> [OBJECTIVE]
Could you lay out the rows below, from the line containing "904x839 pixels." up to and including the line containing "Action: click(x=435, y=296)", as a JSON list of strings with one string per line and blank lines omitted?

> [DATA FOR THIS TASK]

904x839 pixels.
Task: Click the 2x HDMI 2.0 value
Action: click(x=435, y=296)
--
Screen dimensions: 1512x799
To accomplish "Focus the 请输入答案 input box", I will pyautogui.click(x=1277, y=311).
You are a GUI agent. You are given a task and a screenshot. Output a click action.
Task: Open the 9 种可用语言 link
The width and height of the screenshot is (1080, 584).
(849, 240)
...
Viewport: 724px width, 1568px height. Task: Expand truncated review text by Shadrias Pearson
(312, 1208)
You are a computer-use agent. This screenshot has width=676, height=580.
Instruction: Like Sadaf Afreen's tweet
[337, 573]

> [FINAL ANSWER]
[
  "904x839 pixels.",
  "Task: Click the 2x HDMI 2.0 value",
  "Action: click(x=435, y=296)"
]